● Given problem: Reproduce the listing below word for word, from the line containing "This screenshot has height=363, width=413." up to and including the line containing "point(154,223)". Omit the pictures.

● Listed entries:
════════

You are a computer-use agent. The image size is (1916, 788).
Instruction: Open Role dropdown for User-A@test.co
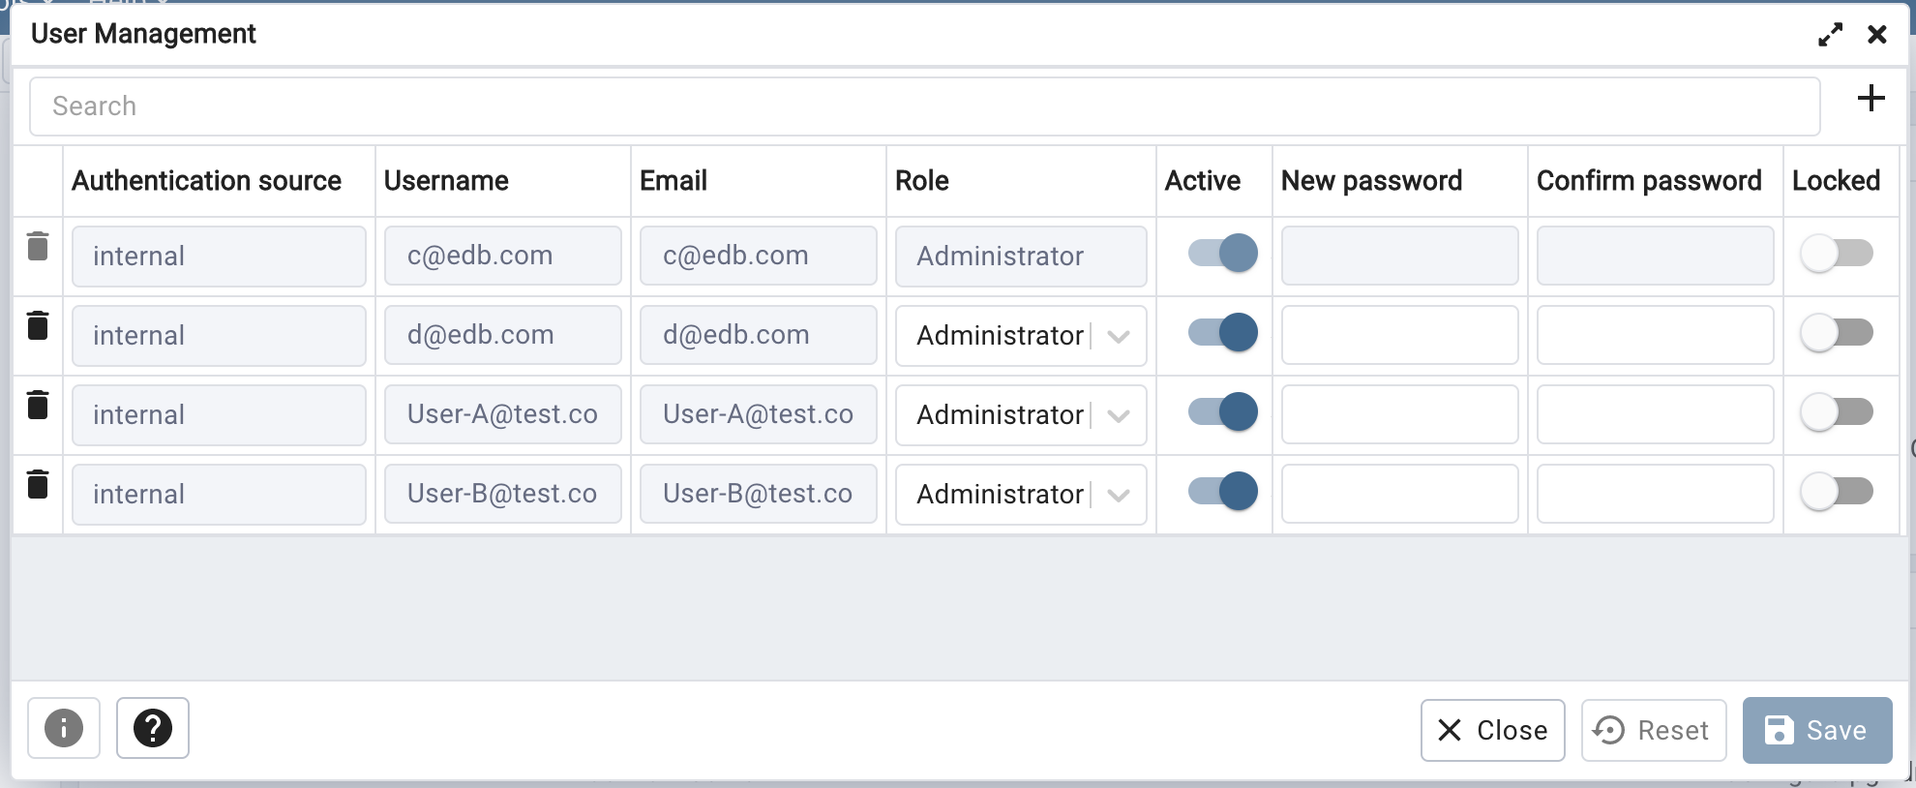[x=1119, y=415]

════════

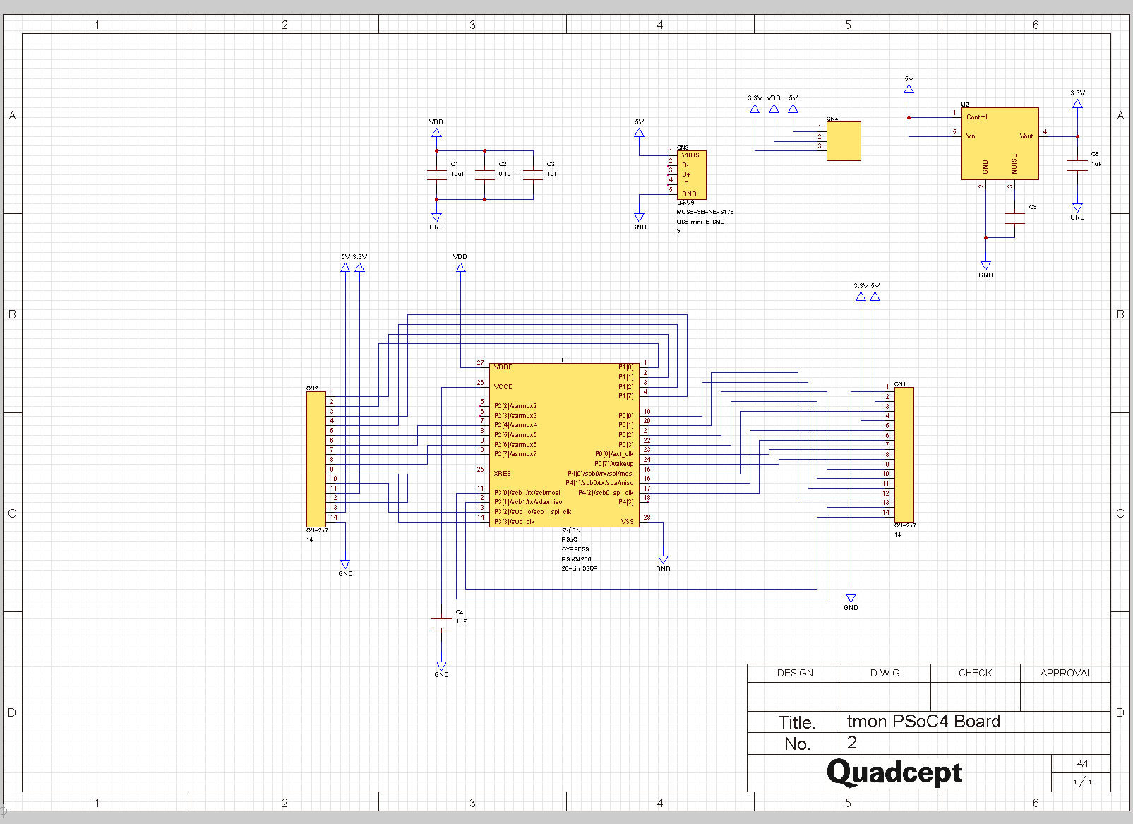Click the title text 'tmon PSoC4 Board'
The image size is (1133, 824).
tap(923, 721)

════════

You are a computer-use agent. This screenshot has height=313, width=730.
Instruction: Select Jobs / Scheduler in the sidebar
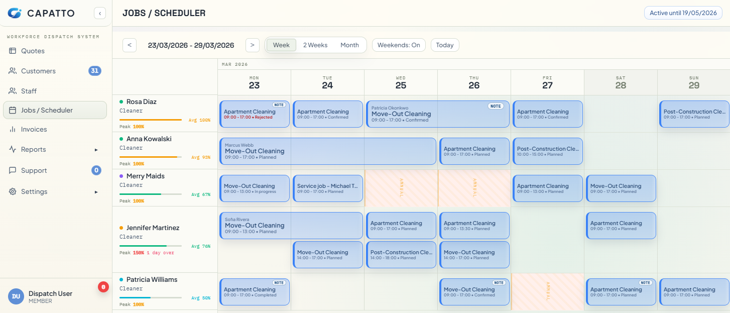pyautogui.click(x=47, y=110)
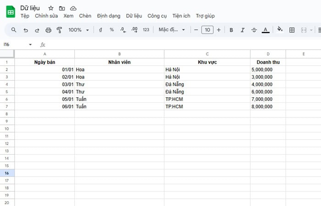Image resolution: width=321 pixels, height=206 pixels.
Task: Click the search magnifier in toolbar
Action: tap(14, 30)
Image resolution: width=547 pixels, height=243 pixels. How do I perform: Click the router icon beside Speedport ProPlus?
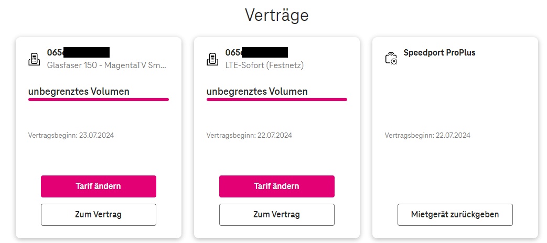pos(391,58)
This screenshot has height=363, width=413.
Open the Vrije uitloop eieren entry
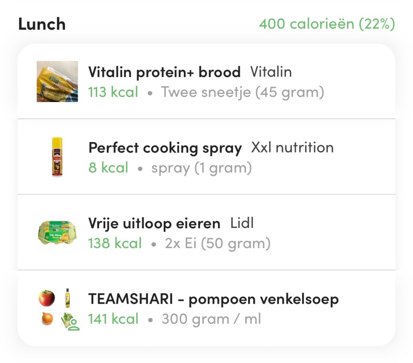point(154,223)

════════

● Final answer:
This screenshot has height=363, width=413.
Open the Vrije uitloop eieren entry
point(154,223)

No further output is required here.